In ihrem Vortrag nannte Sideri einige Beispiele aus ihrem Beruf als Rechtsanwältin. Sie habe schon oft Mandantinnen vertreten, die für die gleiche Arbeit zum Teil deutlich weniger Lohn erhielten als ihre männlichen Kollegen. In einem extremeren Fall ging eine Mandantin bis vor das Bundesarbeitsgericht, nachdem sie vor dem Arbeitsgericht und dem Landesarbeitsgericht gescheitert war und Revision eingelegt hatte. In diesem Fall erhielt ein männlicher Kollege knapp 1.000 Euro mehr brutto im Monat als die Mandantin, was der Arbeitgeber mit dem besseren Verhandlungsgeschick des Mannes begründete. Das Bundesarbeitsgericht sah darin keinen sachlichen Differenzierungsgrund, sodass der Arbeitgeber der Mandantin 14.000 Euro Gehalt plus 2.000 Euro Entschädigung wegen Geschlechterdiskriminierung zahlen musste. Der gesamte Prozess dauerte vier Jahre.
In der anschließenden Fragerunde gab Sideri zunächst praktische Tipps für Arbeitnehmerinnen, die einen Verdacht auf ungerechte Bezahlung haben. Grundsätzlich habe jede Arbeitnehmerin ein Auskunftsrecht über die in einem Betrieb gezahlten Bruttolöhne und -gehälter. Ab einer Betriebsgröße von 200 Beschäftigten erfolgt dies über den Betriebsrat, bei einer geringeren Betriebsgröße muss man sich direkt an den Arbeitgeber wenden. Die Angaben des Arbeitgebers zu den Löhnen und Gehältern sind jedoch letztlich nicht überprüfbar – es sei denn, man beschreitet den Rechtsweg.
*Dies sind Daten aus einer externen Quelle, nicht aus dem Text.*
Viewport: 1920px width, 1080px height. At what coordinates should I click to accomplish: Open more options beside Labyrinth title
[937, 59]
Sideri rät ihren Klientinnen jedoch nur in Ausnahmefällen dazu. Gerade, weil ein Gerichtsverfahren für viele ein mühsamer und belastender Prozess sein kann. In der Regel sei es daher einfacher, sich stattdessen einen anderen Arbeitgeber zu suchen. Zu solchen Situationen käme es aber in der Regel gar nicht erst, wenn es bereits heute eine umfassende Transparenz der Gehälter gäbe. Sideri hält es jedoch für unwahrscheinlich, dass eine solche Transparenz in den nächsten Jahren eingeführt wird.
Die aus Taiwan zugeschaltete Dr. Anja Blanke weist darauf hin, dass es dort beispielsweise völlig normal sei, von Taxifahrern nach Beruf und Gehalt gefragt zu werden. Auch sei es in Taiwan viel normaler, nach einer Schwangerschaft direkt wieder in Vollzeit in den Beruf einzusteigen. Auch in China – das ansonsten natürlich ganz andere Missstände aufweise – sei zumindest die Gehaltstransparenz deutlich höher als in Deutschland.
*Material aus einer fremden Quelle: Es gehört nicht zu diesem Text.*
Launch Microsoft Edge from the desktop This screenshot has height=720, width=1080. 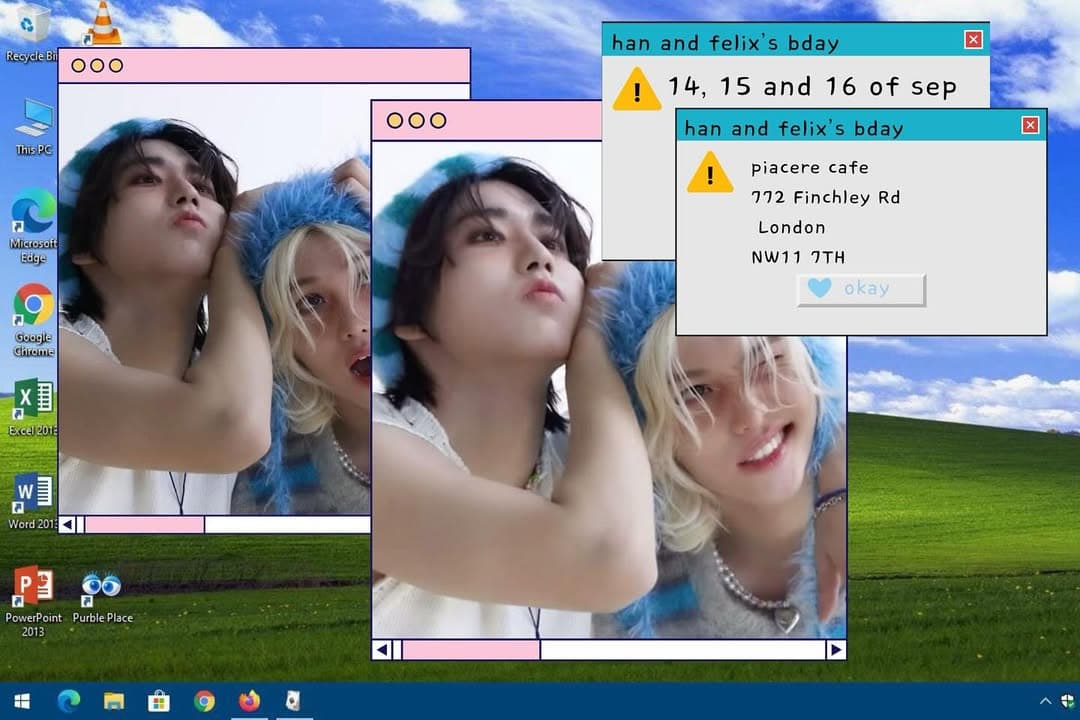pos(33,226)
In der öffentlichen Verwaltung sei das sogar schon der Fall, bekundet Veronika Wäscher-Göggerle. Die einzelnen Besoldungsstufen seien für jeden transparent einsehbar – egal ob A9 oder B11. Eine solche Transparenz würde sie sich auch für andere Branchen wünschen. Zwar gebe es auch tarifgebundene Unternehmen, in denen der Spielraum für geschlechtsspezifische Unterschiede entsprechend gering sei. Insgesamt nehme die Tarifbindung derzeit aber eher ab als zu. Zudem sei mehr Transparenz bei den Gehältern gerade für junge Menschen wichtig, die vor der Entscheidung stünden, welchen Beruf sie später ergreifen wollten. Aufklärung und ein entsprechendes Erwartungsmanagement seien hier sehr wichtig.
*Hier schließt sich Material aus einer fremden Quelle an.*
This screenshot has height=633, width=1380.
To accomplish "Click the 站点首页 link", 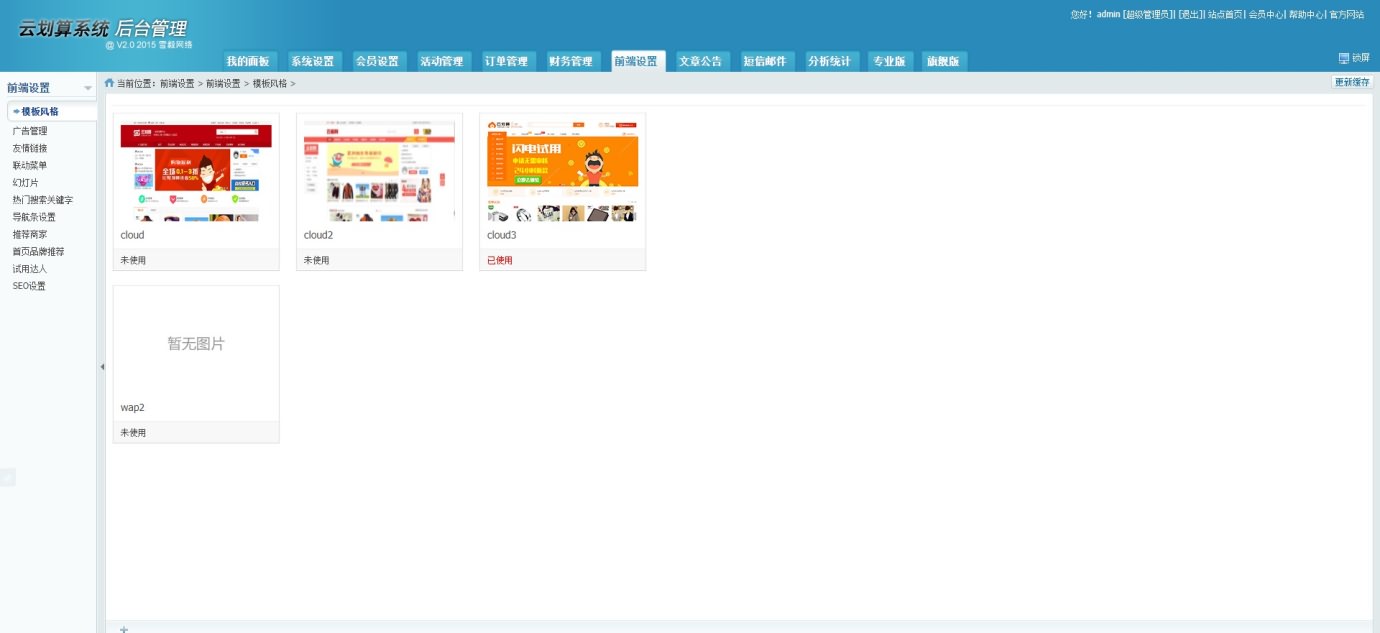I will click(x=1225, y=14).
Was Frauen den Wiedereinstieg in den Beruf nach der Geburt eines Kindes ebenfalls erleichtern würde, wäre, die Männer bei der Elternzeit stärker in die Pflicht zu nehmen, sagt Blanke. Sie schlägt in diesem Zusammenhang eine gesetzlich verpflichtende Elternzeit für Männer von fünf Monaten innerhalb der ersten drei Lebensjahre des Kindes vor. In einigen nordischen Ländern wie Island, Schweden oder Norwegen gibt es solche Regelungen bereits. In Norwegen beispielsweise müssen Väter seit 1993 mindestens zehn Wochen Elternzeit nehmen, davon zwei Wochen unmittelbar nach der Geburt des Kindes.
Häufig ist die Elternzeit des Vaters dort auch mit finanziellen Anreizen für die Familie verbunden. In Norwegen verlängert sich das Elterngeld um zehn Wochen, wenn der Vater diese Zeit in Anspruch nimmt. In Schweden gibt es einen „Papa-Monat“, bei dem der Vater einen zusätzlichen Monat Elternzeit erhält, wenn er mindestens einen Monat der Elternzeit allein in Anspruch nimmt. In Island erhalten Eltern, die mindestens drei Monate Elternzeit gemeinsam nehmen, eine zusätzliche Zahlung, und es gibt eine weitere Zahlung, wenn der Vater mindestens einen Monat Elternzeit allein nimmt. Eine gesetzliche Verpflichtung würde auch den Rechtfertigungsdruck von Vätern nehmen. Gerade Deutschland sei da noch sehr konservativ. Gleichzeitig würden Geschlechterstereotype weiter aufgebrochen.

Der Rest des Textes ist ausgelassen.